What I always loved about Bridget before, how daft she was really, now at the age of 51 really annoyed me and often made me want to shout ‘oh get a grip love’. Not at her grief I hasten to add, but at her utter naivety and complete lack of self awareness that really she should have moved on from. Did I want to read about her problems with joining twitter and obsession over no followers – erm no, but I got three or four chapters on it. Did I want to hear about her sex life with a man half her age, no? But boy oh boy do you get that in intricate awkward detail. I have no issue with age differences – I have an issue with Bridget telling me every position she could get into and every element of the appendage of ‘Cock-ster’, as I started to call him.
The jokes were sort of the same as before, and I laughed a bit but not much. There was a lot about farting, which got pretty tiring. Jude was still saying ‘fuckwit’ a lot and still having issues with Vile Richard. Her married friends were still smug marrieds, only she was a widow now. Daniel was still popping up now and again obsessing with her ‘panties’. Apart from her children, who are cute and with nits and a horrendous case of diarrhoea and vomiting add a few laughs, there is nothing new here and the old stuff does feel very old.
There are two sad things in all of this for me. Firstly having loved her so much previously, I wanted to relate to Bridget and lover her all over again. Okay I haven’t been widowed but my marriage fell apart, which was pretty horrendous, and I found myself lost and in a whole new world I couldn’t quite fathom or function in. So I empathised to a point, there is only so long you can be lost or lose yourself and you have to want to function again and move on and most importantly learn. Bridget never does and what was once endearing about her was bloody annoying this time around. Secondly, I was upset for Fielding herself as when she writes about Bridget’s loss and the epic whole in her life, it is genuinely heartbreaking and beautifully written, plus had a political point behind it, and I wanted more of that and less about the farting toy boy and just how hard he was. Oh and don’t get me started on the amount of times the word ‘texted’ grated. You haven’t texted someone, you’ve text them.
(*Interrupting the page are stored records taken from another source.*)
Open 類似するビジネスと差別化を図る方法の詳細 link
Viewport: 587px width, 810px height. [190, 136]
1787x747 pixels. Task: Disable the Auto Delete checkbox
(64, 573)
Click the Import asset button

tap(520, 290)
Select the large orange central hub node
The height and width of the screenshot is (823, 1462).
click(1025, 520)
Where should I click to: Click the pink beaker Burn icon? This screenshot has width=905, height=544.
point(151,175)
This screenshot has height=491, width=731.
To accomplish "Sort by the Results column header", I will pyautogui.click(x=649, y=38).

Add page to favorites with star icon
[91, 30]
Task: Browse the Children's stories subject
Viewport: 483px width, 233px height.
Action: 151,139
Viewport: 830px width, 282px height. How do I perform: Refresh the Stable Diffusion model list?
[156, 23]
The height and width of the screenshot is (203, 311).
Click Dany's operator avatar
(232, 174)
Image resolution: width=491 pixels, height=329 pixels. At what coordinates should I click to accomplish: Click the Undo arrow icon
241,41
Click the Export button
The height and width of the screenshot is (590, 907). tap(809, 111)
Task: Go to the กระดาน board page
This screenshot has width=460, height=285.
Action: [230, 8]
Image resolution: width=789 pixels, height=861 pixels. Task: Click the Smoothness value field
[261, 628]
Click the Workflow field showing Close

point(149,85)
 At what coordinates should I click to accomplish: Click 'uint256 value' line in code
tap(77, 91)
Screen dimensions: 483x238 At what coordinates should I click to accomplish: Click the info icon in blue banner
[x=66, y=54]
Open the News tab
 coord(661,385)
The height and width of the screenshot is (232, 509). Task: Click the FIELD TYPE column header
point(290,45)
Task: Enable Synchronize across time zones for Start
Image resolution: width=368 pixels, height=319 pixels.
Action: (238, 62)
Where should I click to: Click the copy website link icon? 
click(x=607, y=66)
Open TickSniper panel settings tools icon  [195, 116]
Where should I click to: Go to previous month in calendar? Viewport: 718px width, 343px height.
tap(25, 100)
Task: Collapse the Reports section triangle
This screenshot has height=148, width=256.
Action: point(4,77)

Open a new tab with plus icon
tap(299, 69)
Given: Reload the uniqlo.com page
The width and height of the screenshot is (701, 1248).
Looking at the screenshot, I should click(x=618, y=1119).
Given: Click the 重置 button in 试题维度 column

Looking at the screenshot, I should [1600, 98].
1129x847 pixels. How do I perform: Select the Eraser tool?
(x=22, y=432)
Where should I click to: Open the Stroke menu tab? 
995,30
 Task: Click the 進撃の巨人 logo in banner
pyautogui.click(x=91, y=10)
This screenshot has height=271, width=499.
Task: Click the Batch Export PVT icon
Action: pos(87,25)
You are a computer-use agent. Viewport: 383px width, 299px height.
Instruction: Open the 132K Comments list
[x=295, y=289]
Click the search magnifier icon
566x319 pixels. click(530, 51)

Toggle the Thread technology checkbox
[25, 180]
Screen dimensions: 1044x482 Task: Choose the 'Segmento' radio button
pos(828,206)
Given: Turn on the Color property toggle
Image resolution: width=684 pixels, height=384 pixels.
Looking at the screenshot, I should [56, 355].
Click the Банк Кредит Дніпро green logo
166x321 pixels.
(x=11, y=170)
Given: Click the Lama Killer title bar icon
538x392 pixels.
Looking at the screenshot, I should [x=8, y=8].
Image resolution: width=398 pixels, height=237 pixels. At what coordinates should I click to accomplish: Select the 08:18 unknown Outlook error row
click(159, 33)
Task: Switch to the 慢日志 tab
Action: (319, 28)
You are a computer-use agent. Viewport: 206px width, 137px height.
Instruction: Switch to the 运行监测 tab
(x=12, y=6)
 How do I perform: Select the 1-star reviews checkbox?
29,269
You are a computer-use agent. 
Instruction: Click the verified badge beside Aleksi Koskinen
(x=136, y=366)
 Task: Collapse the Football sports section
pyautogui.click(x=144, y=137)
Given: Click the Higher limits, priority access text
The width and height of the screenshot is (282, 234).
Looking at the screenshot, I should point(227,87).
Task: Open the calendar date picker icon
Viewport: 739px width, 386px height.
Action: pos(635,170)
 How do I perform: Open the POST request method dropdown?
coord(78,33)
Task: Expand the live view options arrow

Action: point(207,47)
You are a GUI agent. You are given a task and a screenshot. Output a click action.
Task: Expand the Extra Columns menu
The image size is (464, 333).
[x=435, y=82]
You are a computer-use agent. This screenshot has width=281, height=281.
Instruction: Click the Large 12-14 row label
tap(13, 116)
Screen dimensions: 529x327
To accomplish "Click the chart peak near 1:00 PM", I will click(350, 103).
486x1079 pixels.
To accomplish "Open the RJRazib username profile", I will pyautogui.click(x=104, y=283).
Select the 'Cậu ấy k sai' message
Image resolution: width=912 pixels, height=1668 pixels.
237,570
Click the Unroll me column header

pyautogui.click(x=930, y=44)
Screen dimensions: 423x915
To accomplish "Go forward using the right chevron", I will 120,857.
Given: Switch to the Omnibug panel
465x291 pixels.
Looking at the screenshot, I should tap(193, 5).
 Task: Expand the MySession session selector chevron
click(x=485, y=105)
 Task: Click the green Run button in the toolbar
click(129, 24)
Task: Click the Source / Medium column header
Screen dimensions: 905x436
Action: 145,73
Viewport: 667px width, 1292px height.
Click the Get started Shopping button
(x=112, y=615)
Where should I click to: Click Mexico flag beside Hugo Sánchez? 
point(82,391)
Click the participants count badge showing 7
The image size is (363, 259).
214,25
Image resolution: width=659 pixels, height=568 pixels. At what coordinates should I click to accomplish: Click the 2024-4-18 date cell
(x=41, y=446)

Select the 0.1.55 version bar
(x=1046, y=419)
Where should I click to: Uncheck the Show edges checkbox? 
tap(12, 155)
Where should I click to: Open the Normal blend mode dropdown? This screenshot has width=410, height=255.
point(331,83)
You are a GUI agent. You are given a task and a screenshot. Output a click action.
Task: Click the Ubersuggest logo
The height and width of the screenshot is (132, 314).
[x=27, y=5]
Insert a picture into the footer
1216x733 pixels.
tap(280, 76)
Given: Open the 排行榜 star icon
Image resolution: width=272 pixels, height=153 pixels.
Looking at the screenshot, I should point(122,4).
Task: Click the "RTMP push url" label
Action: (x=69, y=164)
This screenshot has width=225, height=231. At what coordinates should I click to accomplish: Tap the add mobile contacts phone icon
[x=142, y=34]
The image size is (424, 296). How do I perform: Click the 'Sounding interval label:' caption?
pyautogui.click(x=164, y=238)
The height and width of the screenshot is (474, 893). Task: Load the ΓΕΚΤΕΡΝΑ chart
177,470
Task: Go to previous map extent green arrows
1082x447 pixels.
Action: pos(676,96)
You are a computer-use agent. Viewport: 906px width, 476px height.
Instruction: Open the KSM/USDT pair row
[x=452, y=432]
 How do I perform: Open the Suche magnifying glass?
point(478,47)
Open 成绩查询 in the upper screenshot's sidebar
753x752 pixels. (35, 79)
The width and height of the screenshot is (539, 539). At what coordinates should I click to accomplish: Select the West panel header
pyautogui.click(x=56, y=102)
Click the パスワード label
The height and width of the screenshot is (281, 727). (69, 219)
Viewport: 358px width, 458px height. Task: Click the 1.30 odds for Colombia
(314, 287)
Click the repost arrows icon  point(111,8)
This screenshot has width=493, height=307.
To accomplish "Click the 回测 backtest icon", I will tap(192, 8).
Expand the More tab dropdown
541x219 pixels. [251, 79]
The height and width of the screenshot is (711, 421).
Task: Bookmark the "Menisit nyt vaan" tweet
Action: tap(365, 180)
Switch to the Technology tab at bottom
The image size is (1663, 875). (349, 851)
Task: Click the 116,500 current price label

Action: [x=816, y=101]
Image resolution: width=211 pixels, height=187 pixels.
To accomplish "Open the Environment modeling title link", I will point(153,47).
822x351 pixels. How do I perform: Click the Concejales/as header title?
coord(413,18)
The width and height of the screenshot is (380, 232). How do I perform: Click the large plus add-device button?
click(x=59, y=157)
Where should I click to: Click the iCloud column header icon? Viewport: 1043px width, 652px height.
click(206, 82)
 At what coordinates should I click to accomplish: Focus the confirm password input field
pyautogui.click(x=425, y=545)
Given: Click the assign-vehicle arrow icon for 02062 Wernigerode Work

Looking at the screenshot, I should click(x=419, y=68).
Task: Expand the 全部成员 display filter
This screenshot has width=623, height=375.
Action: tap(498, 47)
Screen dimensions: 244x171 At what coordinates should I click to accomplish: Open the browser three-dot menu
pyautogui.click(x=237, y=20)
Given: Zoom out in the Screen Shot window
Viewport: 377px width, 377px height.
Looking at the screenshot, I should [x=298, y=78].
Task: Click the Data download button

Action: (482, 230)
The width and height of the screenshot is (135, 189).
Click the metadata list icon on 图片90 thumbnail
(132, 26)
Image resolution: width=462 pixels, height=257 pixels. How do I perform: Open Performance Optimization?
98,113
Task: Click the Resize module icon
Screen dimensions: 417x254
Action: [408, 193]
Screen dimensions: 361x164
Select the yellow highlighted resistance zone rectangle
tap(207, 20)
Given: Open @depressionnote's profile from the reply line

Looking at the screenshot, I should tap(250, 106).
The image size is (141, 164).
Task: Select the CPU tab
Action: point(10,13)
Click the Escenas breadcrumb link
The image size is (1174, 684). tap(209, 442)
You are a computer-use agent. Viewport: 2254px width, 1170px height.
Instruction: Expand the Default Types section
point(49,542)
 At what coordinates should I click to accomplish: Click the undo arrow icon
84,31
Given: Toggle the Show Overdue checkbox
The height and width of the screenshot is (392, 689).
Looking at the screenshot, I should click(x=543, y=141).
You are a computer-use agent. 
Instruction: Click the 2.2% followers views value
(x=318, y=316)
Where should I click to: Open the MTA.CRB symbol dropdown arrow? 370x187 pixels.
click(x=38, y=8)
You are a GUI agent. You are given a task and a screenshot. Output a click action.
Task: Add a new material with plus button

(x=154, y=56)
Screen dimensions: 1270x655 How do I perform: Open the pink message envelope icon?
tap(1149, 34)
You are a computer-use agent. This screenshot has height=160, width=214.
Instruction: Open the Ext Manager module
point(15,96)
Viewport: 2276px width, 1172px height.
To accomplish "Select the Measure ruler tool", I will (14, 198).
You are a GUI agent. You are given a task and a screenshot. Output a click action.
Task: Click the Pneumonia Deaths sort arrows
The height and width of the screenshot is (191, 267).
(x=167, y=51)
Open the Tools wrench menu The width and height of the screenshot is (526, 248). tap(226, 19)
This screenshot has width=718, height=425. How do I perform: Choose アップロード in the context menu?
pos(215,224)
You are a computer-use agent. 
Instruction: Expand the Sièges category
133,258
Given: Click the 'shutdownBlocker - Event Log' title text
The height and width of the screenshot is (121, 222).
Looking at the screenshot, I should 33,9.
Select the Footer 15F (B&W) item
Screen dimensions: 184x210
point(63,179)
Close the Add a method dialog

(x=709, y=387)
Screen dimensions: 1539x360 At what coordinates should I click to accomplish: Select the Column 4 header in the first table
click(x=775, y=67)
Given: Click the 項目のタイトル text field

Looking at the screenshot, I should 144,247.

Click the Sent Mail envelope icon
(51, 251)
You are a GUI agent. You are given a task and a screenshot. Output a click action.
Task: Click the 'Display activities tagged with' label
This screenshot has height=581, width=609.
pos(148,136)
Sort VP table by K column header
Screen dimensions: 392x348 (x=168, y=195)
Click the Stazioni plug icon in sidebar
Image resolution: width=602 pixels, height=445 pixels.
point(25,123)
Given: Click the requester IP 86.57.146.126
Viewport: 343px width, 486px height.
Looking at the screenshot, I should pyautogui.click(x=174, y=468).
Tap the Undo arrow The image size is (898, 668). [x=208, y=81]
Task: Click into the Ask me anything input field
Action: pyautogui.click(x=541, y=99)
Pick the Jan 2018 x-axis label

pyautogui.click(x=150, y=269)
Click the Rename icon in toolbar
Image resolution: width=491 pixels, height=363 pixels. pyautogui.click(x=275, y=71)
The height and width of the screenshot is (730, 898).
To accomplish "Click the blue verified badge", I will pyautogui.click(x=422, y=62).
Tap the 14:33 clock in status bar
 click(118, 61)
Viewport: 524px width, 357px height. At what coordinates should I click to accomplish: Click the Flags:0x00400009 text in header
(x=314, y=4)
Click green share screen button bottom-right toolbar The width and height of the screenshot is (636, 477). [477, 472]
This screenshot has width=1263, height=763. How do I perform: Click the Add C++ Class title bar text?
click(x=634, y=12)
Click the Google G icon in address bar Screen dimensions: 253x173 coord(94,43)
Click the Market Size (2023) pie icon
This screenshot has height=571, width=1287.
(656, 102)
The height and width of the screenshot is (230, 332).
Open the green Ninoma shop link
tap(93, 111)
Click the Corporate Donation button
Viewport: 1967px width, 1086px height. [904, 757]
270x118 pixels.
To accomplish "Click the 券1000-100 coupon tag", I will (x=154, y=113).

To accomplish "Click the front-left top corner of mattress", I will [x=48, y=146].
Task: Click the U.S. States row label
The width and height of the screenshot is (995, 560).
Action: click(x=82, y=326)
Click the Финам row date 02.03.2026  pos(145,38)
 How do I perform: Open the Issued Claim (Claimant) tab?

I should here add that I listened to this all on audio book as I mentioned above and oddly, though I ended spending longer with it than if I had read it, I think if it hadn’t been in my ears as I was hovering, cleaning, popping round the supermarket etc I might have given it up completely. Samantha Bond injects as much heart as she can into the material and so it is an entertaining listen overall.
The only way I can really sum up the experience of Mad About The Boy is that it feels like going to a reunion and catching up with someone who was your very best friend in youth, only to realise you have outgrown them and you aren’t sure you like them anymore and that maybe you should have turned that invite down. I wanted to love Bridget Jones again and just escape into her rather madcap world once more for the nostalgia and the giggles but despite occasional glimmers of that in the main I was left with a lingering feeling of disappointment, opportunities missed. I don’t think it’s her, I think it’s me – I have moved on, Jones hasn’t and maybe never will.
Who else has read Mad About The Boy, or listened to it, and what did you think? Were you a massive fan of the original who has steered clear? Which other characters can you think of who you loved when you first read/met and then grew apart on as you read on or re-read?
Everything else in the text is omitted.